Step 1: Create a Docker Network
Create a shared Docker network that Traefik and SerpBear will use to communicate:
docker network create proxy
Step 2: Set Up Traefik
Create a directory for Traefik and add the configuration files:
mkdir traefik && cd traefik
Create a docker-compose.yaml file for Traefik:
services:
traefik:
image: traefik:v3.3
restart: unless-stopped
command:
- "--providers.docker=true"
- "--providers.docker.exposedbydefault=false"
- "--providers.docker.network=proxy"
- "--entryPoints.web.address=:80"
- "--entryPoints.websecure.address=:443"
- "--certificatesresolvers.letsencrypt.acme.httpchallenge.entrypoint=web"
- "--certificatesresolvers.letsencrypt.acme.email=your-email@example.com"
- "--certificatesresolvers.letsencrypt.acme.storage=/letsencrypt/acme.json"
# Redirect all HTTP traffic to HTTPS
- "--entryPoints.web.http.redirections.entryPoint.to=websecure"
- "--entryPoints.web.http.redirections.entryPoint.scheme=https"
ports:
- "80:80"
- "443:443"
volumes:
- /var/run/docker.sock:/var/run/docker.sock:ro
- traefik_letsencrypt:/letsencrypt
networks:
- proxy
networks:
proxy:
external: true
volumes:
traefik_letsencrypt:
Replace [email protected] with your actual email address for Let's Encrypt notifications.
Start Traefik:
docker compose up -d
Step 3: Configure SerpBear with Traefik
Go back to your SerpBear directory and update the docker-compose.yaml to use Traefik labels instead of publishing ports directly. Replace serpbear.yourdomain.com with your actual domain:
services:
app:
image: towfiqi/serpbear:latest
restart: unless-stopped
environment:
- USER_NAME=${USER:-admin}
- PASSWORD=${PASSWORD}
- SECRET=${SECRET}
- APIKEY=${APIKEY}
- SESSION_DURATION=${SESSION_DURATION:-24}
- NEXT_PUBLIC_APP_URL=https://serpbear.yourdomain.com
- SEARCH_CONSOLE_CLIENT_EMAIL=${SEARCH_CONSOLE_CLIENT_EMAIL:-}
- SEARCH_CONSOLE_PRIVATE_KEY=${SEARCH_CONSOLE_PRIVATE_KEY:-}
volumes:
- serpbear_data:/app/data
labels:
- "traefik.enable=true"
- "traefik.http.routers.serpbear.rule=Host(`serpbear.yourdomain.com`)"
- "traefik.http.routers.serpbear.entrypoints=websecure"
- "traefik.http.routers.serpbear.tls.certresolver=letsencrypt"

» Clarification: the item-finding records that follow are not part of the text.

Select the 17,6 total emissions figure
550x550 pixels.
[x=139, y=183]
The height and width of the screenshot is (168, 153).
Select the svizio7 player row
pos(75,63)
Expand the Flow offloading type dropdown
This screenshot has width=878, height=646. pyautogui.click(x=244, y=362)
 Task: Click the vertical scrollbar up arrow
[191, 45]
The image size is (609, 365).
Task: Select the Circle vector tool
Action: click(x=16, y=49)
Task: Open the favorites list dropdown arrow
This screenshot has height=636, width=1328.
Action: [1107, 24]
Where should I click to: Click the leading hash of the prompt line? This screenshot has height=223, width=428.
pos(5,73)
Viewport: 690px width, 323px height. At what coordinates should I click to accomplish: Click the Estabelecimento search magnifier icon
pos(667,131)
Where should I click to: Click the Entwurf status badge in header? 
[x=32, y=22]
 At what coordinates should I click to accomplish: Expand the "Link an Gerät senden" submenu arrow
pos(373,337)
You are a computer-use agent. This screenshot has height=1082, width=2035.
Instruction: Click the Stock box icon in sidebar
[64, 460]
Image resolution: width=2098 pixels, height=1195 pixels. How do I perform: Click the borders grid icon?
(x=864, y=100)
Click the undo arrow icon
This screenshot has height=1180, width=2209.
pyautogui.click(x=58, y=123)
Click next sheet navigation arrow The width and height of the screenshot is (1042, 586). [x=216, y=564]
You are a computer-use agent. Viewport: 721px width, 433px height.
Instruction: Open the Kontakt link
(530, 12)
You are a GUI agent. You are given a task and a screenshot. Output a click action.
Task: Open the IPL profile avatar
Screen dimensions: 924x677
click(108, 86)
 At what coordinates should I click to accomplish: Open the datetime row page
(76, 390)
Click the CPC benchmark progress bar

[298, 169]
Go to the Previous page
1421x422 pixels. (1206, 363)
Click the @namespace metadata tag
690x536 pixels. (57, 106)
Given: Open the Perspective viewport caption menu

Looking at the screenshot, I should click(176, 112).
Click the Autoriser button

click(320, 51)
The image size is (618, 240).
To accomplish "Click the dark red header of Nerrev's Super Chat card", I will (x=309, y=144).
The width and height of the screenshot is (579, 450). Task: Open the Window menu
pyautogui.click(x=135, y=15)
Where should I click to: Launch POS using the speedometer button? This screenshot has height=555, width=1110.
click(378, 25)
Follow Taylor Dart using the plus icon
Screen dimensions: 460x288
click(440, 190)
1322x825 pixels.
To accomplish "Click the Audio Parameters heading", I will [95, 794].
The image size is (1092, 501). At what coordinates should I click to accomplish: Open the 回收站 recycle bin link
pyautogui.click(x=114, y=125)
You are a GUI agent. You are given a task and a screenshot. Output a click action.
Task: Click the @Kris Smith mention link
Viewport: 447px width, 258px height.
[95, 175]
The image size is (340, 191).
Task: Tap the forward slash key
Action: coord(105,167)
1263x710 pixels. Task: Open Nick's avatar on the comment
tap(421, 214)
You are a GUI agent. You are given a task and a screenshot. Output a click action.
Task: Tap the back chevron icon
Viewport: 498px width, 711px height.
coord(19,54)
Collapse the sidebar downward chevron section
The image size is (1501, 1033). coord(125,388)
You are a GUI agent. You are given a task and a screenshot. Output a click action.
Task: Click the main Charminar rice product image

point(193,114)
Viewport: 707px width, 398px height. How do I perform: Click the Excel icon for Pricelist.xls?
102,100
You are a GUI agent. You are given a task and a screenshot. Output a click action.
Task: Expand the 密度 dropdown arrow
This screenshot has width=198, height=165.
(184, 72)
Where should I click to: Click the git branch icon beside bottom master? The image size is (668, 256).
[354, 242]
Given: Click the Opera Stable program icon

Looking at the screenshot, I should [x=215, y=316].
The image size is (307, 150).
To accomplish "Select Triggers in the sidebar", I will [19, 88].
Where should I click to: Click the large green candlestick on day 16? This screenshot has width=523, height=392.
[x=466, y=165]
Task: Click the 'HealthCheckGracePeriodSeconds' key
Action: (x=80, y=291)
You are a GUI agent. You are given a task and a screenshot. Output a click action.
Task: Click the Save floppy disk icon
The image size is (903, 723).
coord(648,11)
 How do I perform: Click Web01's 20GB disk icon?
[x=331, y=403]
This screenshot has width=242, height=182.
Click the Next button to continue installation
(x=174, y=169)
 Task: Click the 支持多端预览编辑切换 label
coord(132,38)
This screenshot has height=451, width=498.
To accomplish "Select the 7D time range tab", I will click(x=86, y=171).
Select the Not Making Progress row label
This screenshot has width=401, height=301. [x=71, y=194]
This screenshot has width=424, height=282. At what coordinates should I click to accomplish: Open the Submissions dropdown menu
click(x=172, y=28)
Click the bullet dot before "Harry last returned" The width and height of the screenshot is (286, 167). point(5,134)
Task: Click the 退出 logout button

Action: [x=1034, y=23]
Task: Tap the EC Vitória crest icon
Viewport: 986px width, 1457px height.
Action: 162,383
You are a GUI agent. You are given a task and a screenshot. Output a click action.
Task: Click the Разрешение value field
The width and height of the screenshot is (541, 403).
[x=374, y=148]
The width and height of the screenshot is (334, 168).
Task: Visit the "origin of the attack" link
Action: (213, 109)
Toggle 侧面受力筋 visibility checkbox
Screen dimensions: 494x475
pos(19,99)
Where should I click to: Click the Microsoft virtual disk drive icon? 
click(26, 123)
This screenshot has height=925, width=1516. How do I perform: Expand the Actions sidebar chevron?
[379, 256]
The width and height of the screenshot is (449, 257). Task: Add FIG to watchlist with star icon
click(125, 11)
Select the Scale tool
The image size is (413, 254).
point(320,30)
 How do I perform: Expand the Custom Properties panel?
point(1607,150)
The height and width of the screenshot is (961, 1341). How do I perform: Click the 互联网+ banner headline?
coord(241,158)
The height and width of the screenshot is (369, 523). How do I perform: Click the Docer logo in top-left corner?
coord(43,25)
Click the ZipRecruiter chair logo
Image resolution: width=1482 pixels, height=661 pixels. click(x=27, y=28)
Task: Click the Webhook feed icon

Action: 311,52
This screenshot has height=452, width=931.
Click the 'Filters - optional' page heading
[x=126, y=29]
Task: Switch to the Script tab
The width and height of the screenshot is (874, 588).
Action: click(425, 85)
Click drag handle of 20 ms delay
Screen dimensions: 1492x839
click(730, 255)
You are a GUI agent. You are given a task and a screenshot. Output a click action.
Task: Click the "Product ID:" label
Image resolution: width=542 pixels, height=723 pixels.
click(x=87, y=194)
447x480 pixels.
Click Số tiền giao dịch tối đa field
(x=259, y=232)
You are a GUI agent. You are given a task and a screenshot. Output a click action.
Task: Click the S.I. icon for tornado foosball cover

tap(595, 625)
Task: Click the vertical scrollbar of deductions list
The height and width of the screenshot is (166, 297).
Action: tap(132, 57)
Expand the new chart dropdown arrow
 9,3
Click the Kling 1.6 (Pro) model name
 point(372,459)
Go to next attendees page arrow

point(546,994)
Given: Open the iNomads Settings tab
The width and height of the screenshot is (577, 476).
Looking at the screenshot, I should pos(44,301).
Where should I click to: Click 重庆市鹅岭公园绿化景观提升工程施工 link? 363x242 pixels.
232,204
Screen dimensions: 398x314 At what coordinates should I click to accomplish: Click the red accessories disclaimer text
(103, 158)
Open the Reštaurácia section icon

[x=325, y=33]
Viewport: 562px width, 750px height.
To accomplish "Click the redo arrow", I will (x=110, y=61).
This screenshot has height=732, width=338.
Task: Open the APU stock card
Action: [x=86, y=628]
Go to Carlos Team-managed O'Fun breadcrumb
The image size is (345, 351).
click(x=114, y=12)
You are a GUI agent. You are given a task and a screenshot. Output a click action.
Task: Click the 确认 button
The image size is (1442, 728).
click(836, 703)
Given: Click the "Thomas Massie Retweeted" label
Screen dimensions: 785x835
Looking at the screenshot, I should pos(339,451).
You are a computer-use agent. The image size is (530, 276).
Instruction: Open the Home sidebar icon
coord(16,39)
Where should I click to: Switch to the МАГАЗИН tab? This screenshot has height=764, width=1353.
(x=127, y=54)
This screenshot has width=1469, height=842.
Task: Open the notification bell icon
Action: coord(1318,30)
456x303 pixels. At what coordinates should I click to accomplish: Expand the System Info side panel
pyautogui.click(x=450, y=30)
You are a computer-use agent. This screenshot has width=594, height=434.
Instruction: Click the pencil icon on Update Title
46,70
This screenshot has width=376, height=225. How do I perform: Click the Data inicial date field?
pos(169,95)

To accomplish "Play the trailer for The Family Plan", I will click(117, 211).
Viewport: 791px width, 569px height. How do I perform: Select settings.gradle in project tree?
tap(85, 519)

- "traefik.http.services.serpbear.loadbalancer.server.port=3000"
networks:
- proxy
healthcheck:
test: ["CMD-SHELL", "wget -qO- http://localhost:3000 || exit 1"]
interval: 30s
timeout: 10s
retries: 3
start_period: 15s
networks:
proxy:
external: true
volumes:
serpbear_data:
Note that the ports section is removed since Traefik handles routing. Make sure NEXT_PUBLIC_APP_URL is set to your full HTTPS domain URL.